Tag data as you go for improved searchability and usability. Once you find the files you need, you can then use a machine learning system to further refine the search with more tags. This process must be continuous and automated, so over time additional structure is developed and easier searchability comes to your data lake along with higher quality overall.
Accommodate the edge. As edge computing grows due to new use cases from sensor data, streaming data from the edge is going to become untenable. How can you process more data at the edge and take just what you need into a cloud data lake? Edge pre-processing will become more critical as edge data volumes grow.
Create taxonomies by industry. There is no standard tagging nomenclature for each industry. Having some common tagging classifications by sector will make data easier to search and extract, especially in collaborative environments such as research and life sciences.

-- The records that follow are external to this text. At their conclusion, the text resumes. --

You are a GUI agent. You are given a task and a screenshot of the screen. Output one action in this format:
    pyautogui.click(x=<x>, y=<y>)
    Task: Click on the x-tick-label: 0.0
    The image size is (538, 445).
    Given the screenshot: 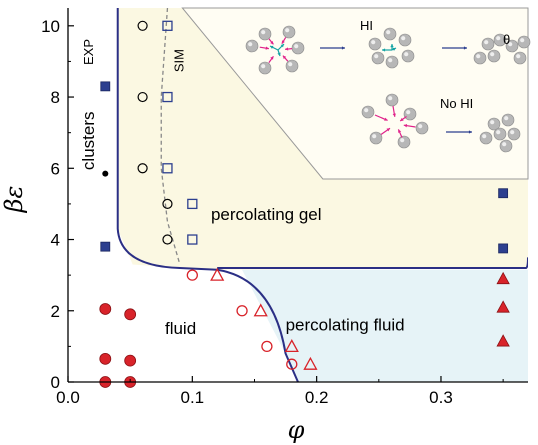 What is the action you would take?
    pyautogui.click(x=68, y=398)
     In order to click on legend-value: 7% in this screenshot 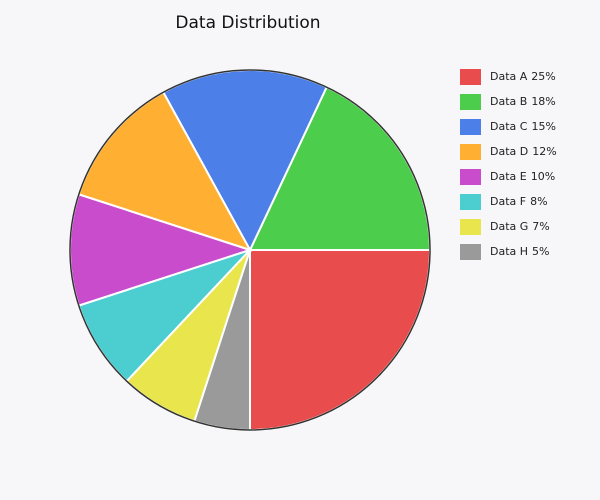, I will do `click(540, 226)`. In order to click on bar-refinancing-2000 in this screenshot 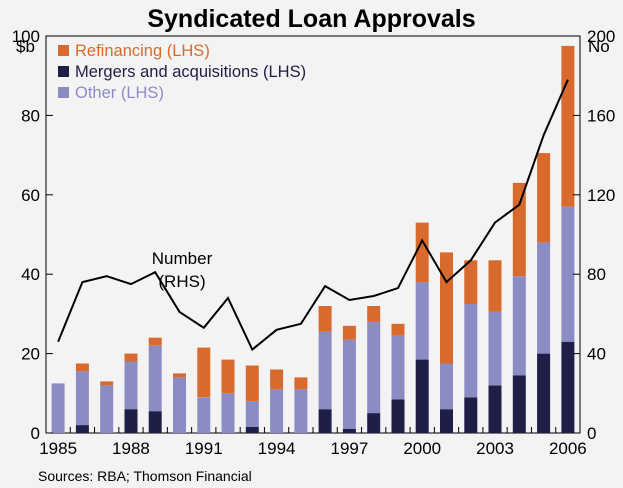, I will do `click(422, 252)`.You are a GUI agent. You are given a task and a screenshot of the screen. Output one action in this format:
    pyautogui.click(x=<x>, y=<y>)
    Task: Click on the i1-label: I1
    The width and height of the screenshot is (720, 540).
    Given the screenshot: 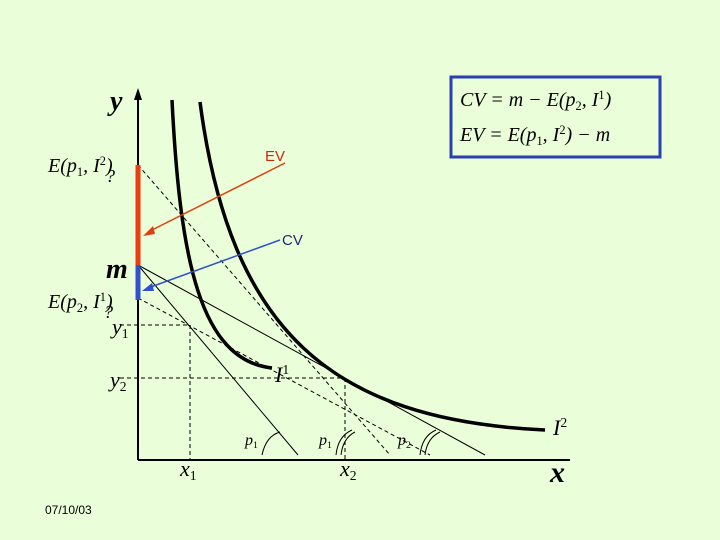 What is the action you would take?
    pyautogui.click(x=282, y=374)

Address data mobility. To be truly mobile, data should be able to reside in different systems across hybrid cloud environments while also natively access the services in those environments. Unlocking data from proprietary storage systems gives control back to IT and eliminates fees and hassles of moving data from one platform to the next. The way data is used and accessed and its value changes over time. By future-proofing your data you can adapt to change and new requirements. Independent data mobility and management solutions can help here.

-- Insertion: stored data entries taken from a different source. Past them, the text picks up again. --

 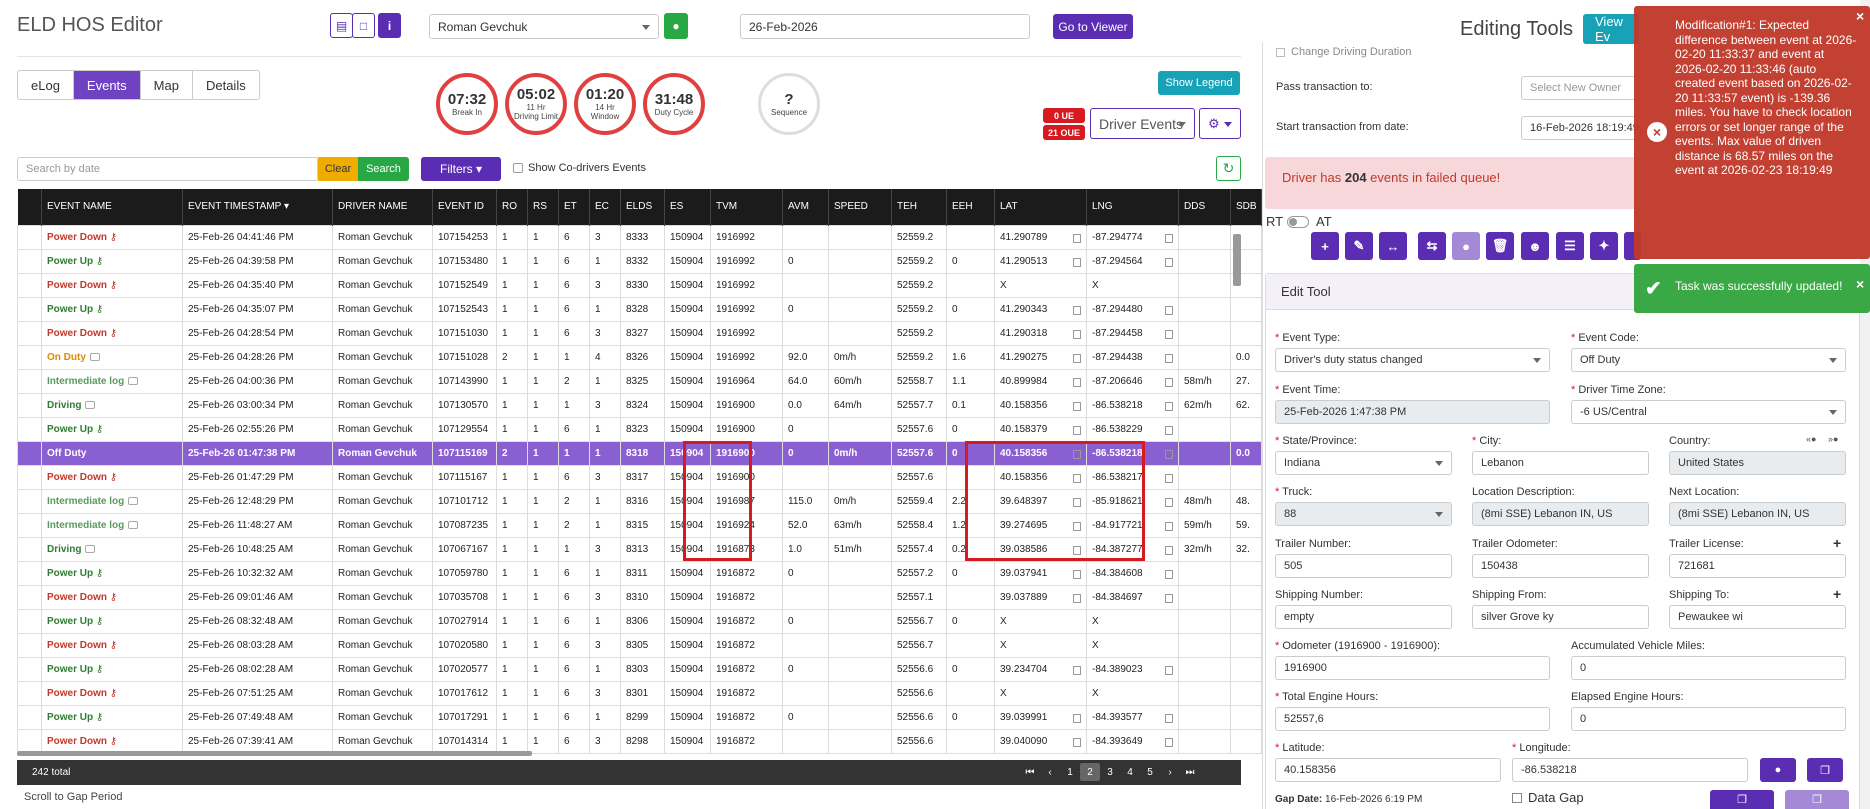 What do you see at coordinates (1364, 617) in the screenshot?
I see `shipping-number-input: empty` at bounding box center [1364, 617].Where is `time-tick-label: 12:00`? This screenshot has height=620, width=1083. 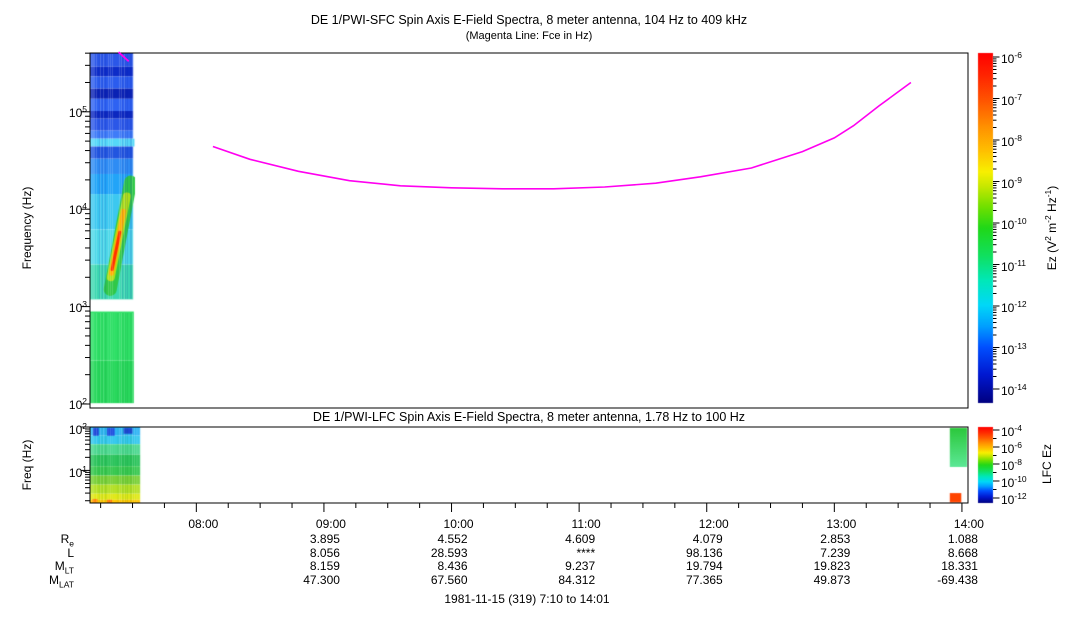 time-tick-label: 12:00 is located at coordinates (714, 524).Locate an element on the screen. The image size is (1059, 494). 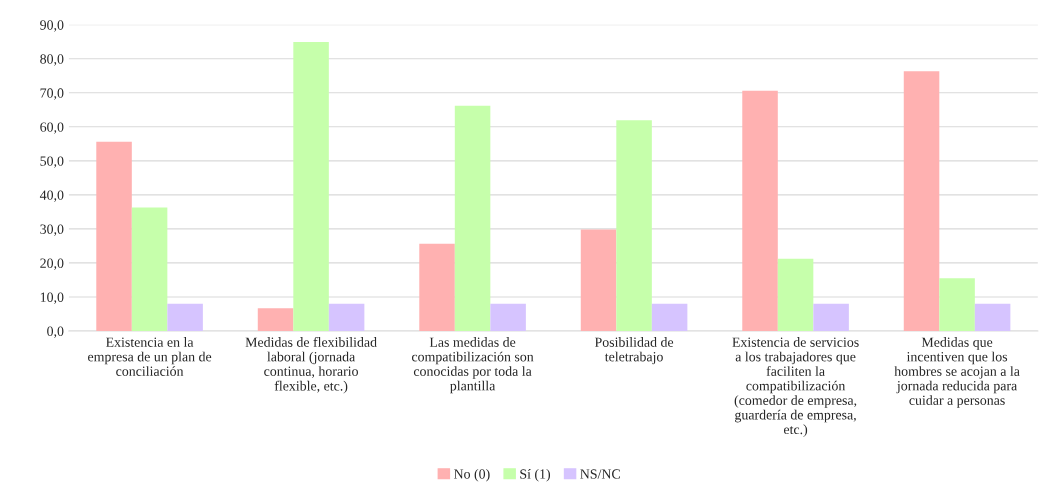
x-tick-label: Posibilidad de teletrabajo is located at coordinates (634, 351).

Build the right culture. Leading IT organizations continue to identify culture – people, process, organization, change management – as the biggest impediment to becoming data-driven organizations, according to 2021 research by New Vantage Partners. A data-driven culture needs to span not just the analysts and the lines of business but IT infrastructure teams. IT leaders will need to play a role in helping data storage, server and networking professionals re-orient their responsibilities and daily tasks toward a data-centric decision-making framework. Tools and processes should be cross-functional, allowing for a holistic view of the organization’s data assets and collaboration around strategies for managing those assets for organizational gain.

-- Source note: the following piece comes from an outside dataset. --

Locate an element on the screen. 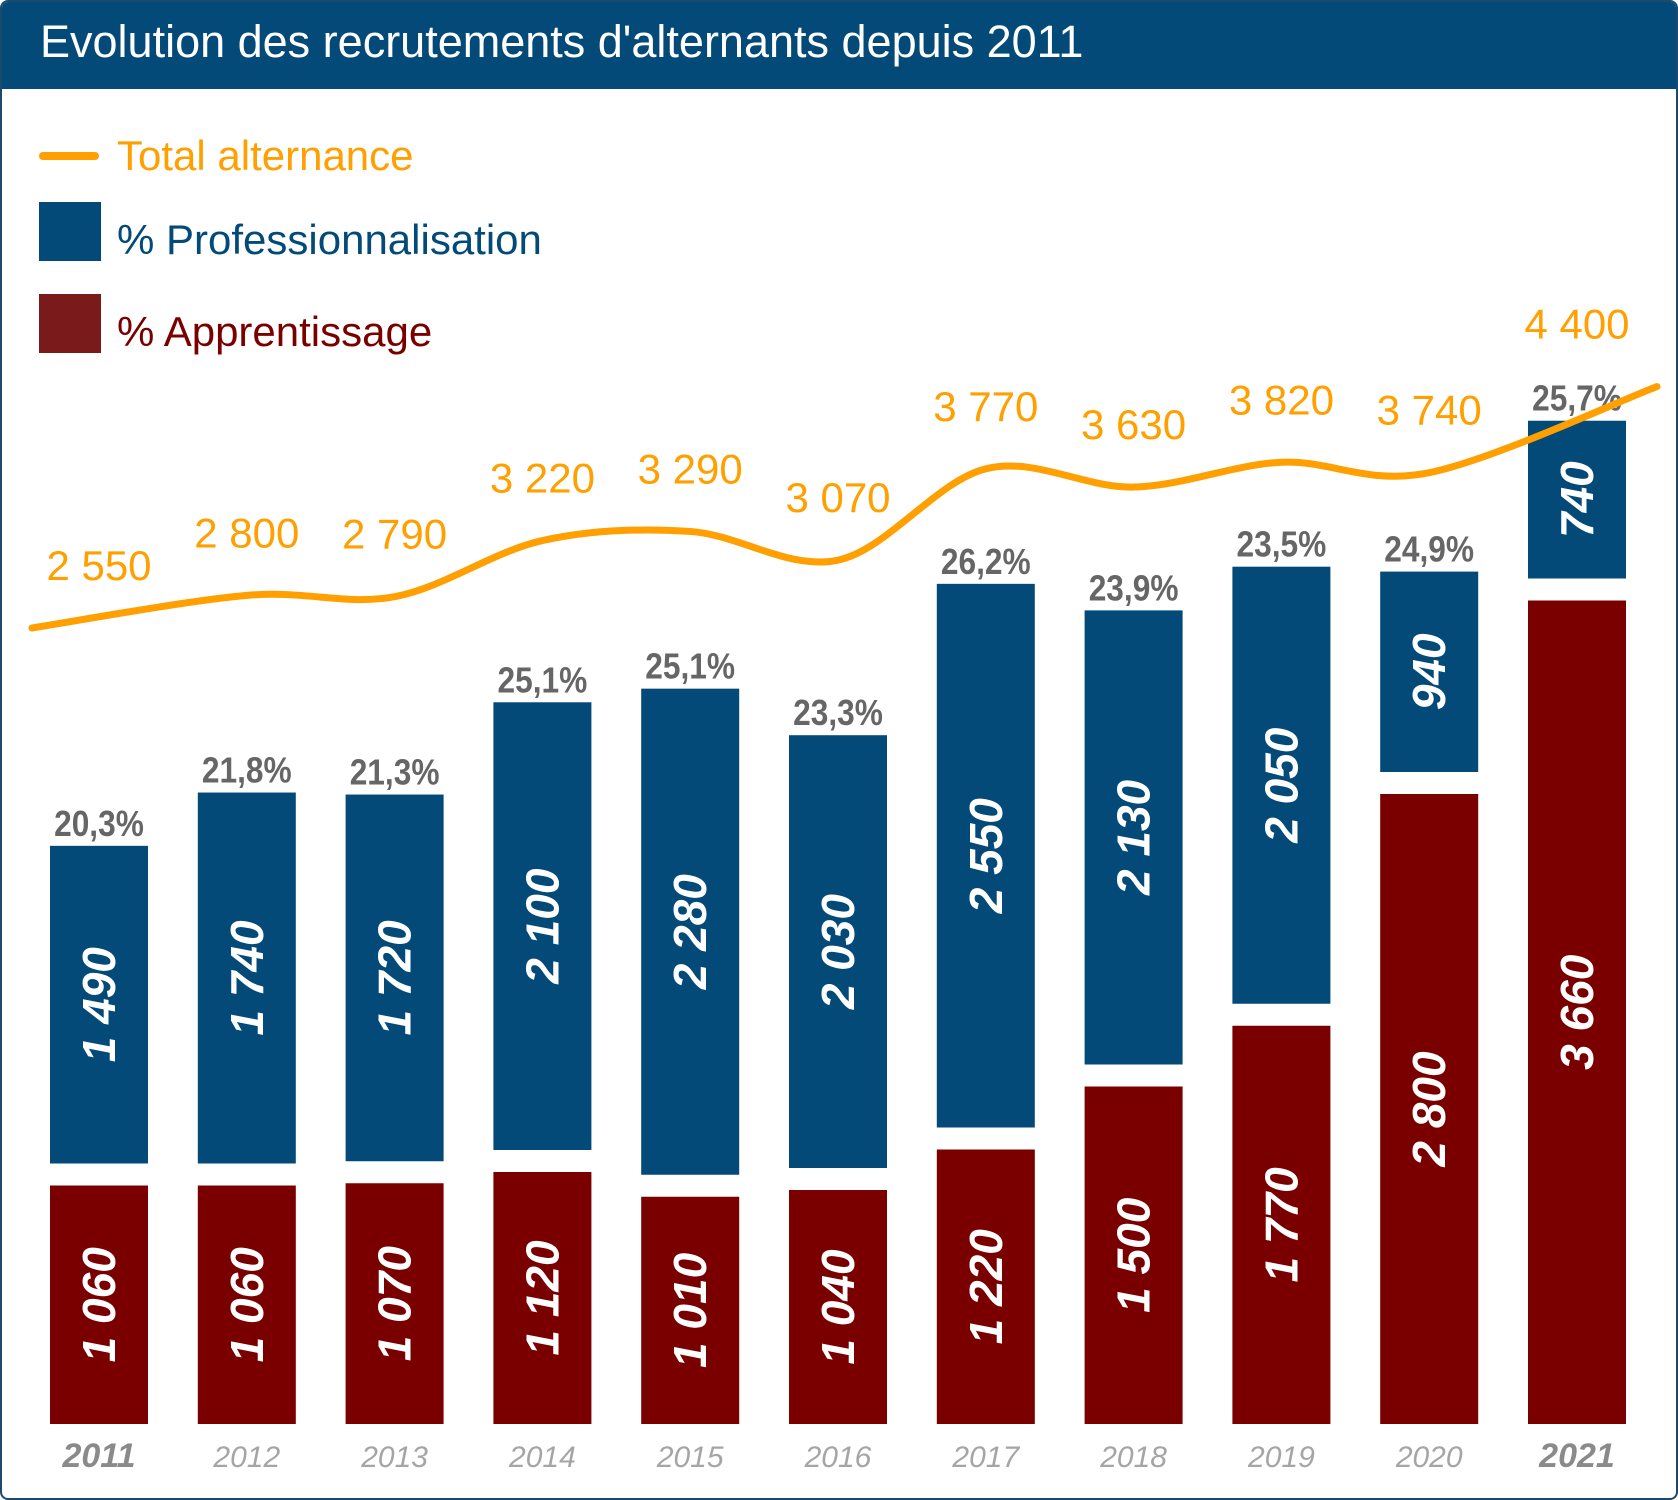  total-label-2016: 3 070 is located at coordinates (838, 498).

Cloud data lakes have gained popularity because data can be ingested in its native format without the extensive pre-processing needed for data warehouses. The flip side is that data lakes have become data swamps particularly for unstructured file data, as this data has no common structure. Analyzing file data is becoming more critical with the rise in AI/ML engines which rely on it. Cloud data lakes can be optimized for unstructured data without destroying their appeal of ingesting data in native format by automating the indexing, search, collection, and optimization of file data.